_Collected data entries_
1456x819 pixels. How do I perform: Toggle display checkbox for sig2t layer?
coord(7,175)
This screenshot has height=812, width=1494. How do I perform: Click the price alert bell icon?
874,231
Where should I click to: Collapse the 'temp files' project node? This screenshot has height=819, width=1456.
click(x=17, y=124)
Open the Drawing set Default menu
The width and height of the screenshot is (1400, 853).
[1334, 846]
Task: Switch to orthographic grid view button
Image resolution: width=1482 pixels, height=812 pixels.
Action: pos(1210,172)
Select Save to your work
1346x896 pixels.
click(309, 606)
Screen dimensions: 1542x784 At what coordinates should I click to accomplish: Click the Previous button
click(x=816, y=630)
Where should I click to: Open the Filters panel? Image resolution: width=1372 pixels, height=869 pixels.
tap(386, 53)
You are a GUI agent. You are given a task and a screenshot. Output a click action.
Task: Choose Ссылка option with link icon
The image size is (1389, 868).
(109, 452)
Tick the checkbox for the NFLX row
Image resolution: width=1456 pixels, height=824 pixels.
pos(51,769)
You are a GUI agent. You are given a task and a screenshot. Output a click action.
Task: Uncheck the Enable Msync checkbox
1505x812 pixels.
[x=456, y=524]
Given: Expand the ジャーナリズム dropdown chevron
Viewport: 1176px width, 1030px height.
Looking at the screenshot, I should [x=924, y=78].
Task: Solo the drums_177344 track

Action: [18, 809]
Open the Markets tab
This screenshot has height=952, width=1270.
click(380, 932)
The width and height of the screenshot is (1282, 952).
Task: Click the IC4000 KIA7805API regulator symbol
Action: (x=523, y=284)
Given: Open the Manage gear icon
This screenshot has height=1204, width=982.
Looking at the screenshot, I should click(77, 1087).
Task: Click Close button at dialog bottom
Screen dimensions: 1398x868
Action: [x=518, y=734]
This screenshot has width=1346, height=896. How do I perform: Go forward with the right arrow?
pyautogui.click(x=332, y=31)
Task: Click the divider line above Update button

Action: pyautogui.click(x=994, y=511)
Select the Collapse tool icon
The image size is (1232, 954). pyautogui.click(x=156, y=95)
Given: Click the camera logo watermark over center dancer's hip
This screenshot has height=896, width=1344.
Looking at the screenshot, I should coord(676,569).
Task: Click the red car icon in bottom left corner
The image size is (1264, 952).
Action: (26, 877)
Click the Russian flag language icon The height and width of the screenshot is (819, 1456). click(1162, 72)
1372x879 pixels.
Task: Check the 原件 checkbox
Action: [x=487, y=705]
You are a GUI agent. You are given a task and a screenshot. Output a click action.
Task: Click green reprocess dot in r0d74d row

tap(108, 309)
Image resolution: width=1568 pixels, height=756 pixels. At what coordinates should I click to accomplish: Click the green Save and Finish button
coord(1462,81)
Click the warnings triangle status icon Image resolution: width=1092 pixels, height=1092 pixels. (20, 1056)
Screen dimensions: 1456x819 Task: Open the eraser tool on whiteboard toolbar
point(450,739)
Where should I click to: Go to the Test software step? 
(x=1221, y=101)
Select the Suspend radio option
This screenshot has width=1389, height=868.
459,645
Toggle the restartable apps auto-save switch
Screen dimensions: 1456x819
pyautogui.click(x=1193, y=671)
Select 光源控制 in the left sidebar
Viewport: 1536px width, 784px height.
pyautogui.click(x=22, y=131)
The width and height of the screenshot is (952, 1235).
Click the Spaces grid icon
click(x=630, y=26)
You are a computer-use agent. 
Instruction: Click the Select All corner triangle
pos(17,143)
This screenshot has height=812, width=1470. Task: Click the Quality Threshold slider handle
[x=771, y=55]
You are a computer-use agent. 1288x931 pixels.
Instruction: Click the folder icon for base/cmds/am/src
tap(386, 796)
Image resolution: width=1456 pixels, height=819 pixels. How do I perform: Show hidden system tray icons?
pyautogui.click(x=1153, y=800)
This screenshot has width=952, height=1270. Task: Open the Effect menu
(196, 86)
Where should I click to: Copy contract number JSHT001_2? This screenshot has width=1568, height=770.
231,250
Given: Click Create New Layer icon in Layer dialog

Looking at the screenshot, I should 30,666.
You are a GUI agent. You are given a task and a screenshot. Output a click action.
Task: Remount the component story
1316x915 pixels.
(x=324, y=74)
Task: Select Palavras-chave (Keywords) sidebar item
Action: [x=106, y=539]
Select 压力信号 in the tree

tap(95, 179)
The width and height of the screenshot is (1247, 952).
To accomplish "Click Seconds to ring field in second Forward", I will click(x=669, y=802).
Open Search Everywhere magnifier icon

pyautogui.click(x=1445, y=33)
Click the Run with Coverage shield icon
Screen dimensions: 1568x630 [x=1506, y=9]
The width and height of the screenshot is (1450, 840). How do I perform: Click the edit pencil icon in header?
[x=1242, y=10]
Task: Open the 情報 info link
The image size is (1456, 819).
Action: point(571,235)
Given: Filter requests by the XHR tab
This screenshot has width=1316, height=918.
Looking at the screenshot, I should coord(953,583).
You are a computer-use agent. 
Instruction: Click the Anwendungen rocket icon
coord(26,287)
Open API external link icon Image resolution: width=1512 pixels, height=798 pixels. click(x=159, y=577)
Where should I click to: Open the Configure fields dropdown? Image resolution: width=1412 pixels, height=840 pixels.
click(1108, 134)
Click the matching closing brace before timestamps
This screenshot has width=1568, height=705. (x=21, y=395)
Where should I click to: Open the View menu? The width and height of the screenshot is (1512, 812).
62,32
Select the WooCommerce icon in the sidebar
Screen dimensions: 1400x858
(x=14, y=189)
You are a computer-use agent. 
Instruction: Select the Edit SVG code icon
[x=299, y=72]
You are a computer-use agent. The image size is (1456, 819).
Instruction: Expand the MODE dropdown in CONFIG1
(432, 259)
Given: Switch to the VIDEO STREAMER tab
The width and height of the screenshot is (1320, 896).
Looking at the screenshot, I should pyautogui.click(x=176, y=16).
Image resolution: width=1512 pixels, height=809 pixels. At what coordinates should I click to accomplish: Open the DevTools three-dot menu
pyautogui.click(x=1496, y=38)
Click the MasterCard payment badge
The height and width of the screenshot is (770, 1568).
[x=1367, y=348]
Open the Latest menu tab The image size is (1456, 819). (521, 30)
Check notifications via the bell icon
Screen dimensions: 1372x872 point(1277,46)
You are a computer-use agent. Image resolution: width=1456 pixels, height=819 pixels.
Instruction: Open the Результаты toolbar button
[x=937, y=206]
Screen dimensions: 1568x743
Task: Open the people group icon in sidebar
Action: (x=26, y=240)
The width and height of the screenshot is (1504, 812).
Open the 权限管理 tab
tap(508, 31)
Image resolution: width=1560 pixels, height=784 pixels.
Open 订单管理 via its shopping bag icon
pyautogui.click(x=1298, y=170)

_EXERCISE DETAILS_
Copy each entry exactly, with nothing added or dropped.

_SOLVED PROBLEM_
1456x819 pixels. How do I perform: Toggle display checkbox for sig2t layer?
coord(7,175)
This screenshot has height=812, width=1494. How do I perform: Click the price alert bell icon?
874,231
Where should I click to: Collapse the 'temp files' project node? This screenshot has height=819, width=1456.
click(x=17, y=124)
Open the Drawing set Default menu
The width and height of the screenshot is (1400, 853).
[1334, 846]
Task: Switch to orthographic grid view button
Image resolution: width=1482 pixels, height=812 pixels.
Action: pos(1210,172)
Select Save to your work
1346x896 pixels.
click(309, 606)
Screen dimensions: 1542x784 At what coordinates should I click to accomplish: Click the Previous button
click(x=816, y=630)
Where should I click to: Open the Filters panel? Image resolution: width=1372 pixels, height=869 pixels.
tap(386, 53)
You are a GUI agent. You are given a task and a screenshot. Output a click action.
Task: Choose Ссылка option with link icon
The image size is (1389, 868).
(109, 452)
Tick the checkbox for the NFLX row
Image resolution: width=1456 pixels, height=824 pixels.
pos(51,769)
You are a GUI agent. You are given a task and a screenshot. Output a click action.
Task: Uncheck the Enable Msync checkbox
1505x812 pixels.
[x=456, y=524]
Given: Expand the ジャーナリズム dropdown chevron
Viewport: 1176px width, 1030px height.
Looking at the screenshot, I should [x=924, y=78].
Task: Solo the drums_177344 track

Action: [18, 809]
Open the Markets tab
This screenshot has height=952, width=1270.
click(380, 932)
The width and height of the screenshot is (1282, 952).
Task: Click the IC4000 KIA7805API regulator symbol
Action: (x=523, y=284)
Given: Open the Manage gear icon
This screenshot has height=1204, width=982.
Looking at the screenshot, I should click(77, 1087).
Task: Click Close button at dialog bottom
Screen dimensions: 1398x868
Action: [x=518, y=734]
This screenshot has width=1346, height=896. How do I perform: Go forward with the right arrow?
pyautogui.click(x=332, y=31)
Task: Click the divider line above Update button

Action: pyautogui.click(x=994, y=511)
Select the Collapse tool icon
The image size is (1232, 954). pyautogui.click(x=156, y=95)
Given: Click the camera logo watermark over center dancer's hip
This screenshot has height=896, width=1344.
Looking at the screenshot, I should coord(676,569).
Task: Click the red car icon in bottom left corner
The image size is (1264, 952).
Action: (26, 877)
Click the Russian flag language icon The height and width of the screenshot is (819, 1456). click(1162, 72)
1372x879 pixels.
Task: Check the 原件 checkbox
Action: [x=487, y=705]
You are a GUI agent. You are given a task and a screenshot. Output a click action.
Task: Click green reprocess dot in r0d74d row

tap(108, 309)
Image resolution: width=1568 pixels, height=756 pixels. At what coordinates should I click to accomplish: Click the green Save and Finish button
coord(1462,81)
Click the warnings triangle status icon Image resolution: width=1092 pixels, height=1092 pixels. (20, 1056)
Screen dimensions: 1456x819 Task: Open the eraser tool on whiteboard toolbar
point(450,739)
Where should I click to: Go to the Test software step? 
(x=1221, y=101)
Select the Suspend radio option
This screenshot has width=1389, height=868.
459,645
Toggle the restartable apps auto-save switch
Screen dimensions: 1456x819
pyautogui.click(x=1193, y=671)
Select 光源控制 in the left sidebar
Viewport: 1536px width, 784px height.
pyautogui.click(x=22, y=131)
The width and height of the screenshot is (952, 1235).
Click the Spaces grid icon
click(x=630, y=26)
You are a computer-use agent. 
Instruction: Click the Select All corner triangle
pos(17,143)
This screenshot has height=812, width=1470. Task: Click the Quality Threshold slider handle
[x=771, y=55]
You are a computer-use agent. 1288x931 pixels.
Instruction: Click the folder icon for base/cmds/am/src
tap(386, 796)
Image resolution: width=1456 pixels, height=819 pixels. How do I perform: Show hidden system tray icons?
pyautogui.click(x=1153, y=800)
This screenshot has width=952, height=1270. Task: Open the Effect menu
(196, 86)
Where should I click to: Copy contract number JSHT001_2? This screenshot has width=1568, height=770.
231,250
Given: Click Create New Layer icon in Layer dialog

Looking at the screenshot, I should 30,666.
You are a GUI agent. You are given a task and a screenshot. Output a click action.
Task: Remount the component story
1316x915 pixels.
(x=324, y=74)
Task: Select Palavras-chave (Keywords) sidebar item
Action: [x=106, y=539]
Select 压力信号 in the tree

tap(95, 179)
The width and height of the screenshot is (1247, 952).
To accomplish "Click Seconds to ring field in second Forward", I will click(x=669, y=802).
Open Search Everywhere magnifier icon

pyautogui.click(x=1445, y=33)
Click the Run with Coverage shield icon
Screen dimensions: 1568x630 [x=1506, y=9]
The width and height of the screenshot is (1450, 840). How do I perform: Click the edit pencil icon in header?
[x=1242, y=10]
Task: Open the 情報 info link
The image size is (1456, 819).
Action: point(571,235)
Given: Filter requests by the XHR tab
This screenshot has width=1316, height=918.
Looking at the screenshot, I should coord(953,583).
You are a computer-use agent. 
Instruction: Click the Anwendungen rocket icon
coord(26,287)
Open API external link icon Image resolution: width=1512 pixels, height=798 pixels. click(x=159, y=577)
Where should I click to: Open the Configure fields dropdown? Image resolution: width=1412 pixels, height=840 pixels.
click(1108, 134)
Click the matching closing brace before timestamps
This screenshot has width=1568, height=705. (x=21, y=395)
Where should I click to: Open the View menu? The width and height of the screenshot is (1512, 812).
62,32
Select the WooCommerce icon in the sidebar
Screen dimensions: 1400x858
(x=14, y=189)
You are a computer-use agent. 
Instruction: Select the Edit SVG code icon
[x=299, y=72]
You are a computer-use agent. The image size is (1456, 819).
Instruction: Expand the MODE dropdown in CONFIG1
(432, 259)
Given: Switch to the VIDEO STREAMER tab
The width and height of the screenshot is (1320, 896).
Looking at the screenshot, I should pyautogui.click(x=176, y=16).
Image resolution: width=1512 pixels, height=809 pixels. At what coordinates should I click to accomplish: Open the DevTools three-dot menu
pyautogui.click(x=1496, y=38)
Click the MasterCard payment badge
The height and width of the screenshot is (770, 1568).
[x=1367, y=348]
Open the Latest menu tab The image size is (1456, 819). (521, 30)
Check notifications via the bell icon
Screen dimensions: 1372x872 point(1277,46)
You are a computer-use agent. Image resolution: width=1456 pixels, height=819 pixels.
Instruction: Open the Результаты toolbar button
[x=937, y=206]
Screen dimensions: 1568x743
Task: Open the people group icon in sidebar
Action: (x=26, y=240)
The width and height of the screenshot is (1504, 812).
Open the 权限管理 tab
tap(508, 31)
Image resolution: width=1560 pixels, height=784 pixels.
Open 订单管理 via its shopping bag icon
pyautogui.click(x=1298, y=170)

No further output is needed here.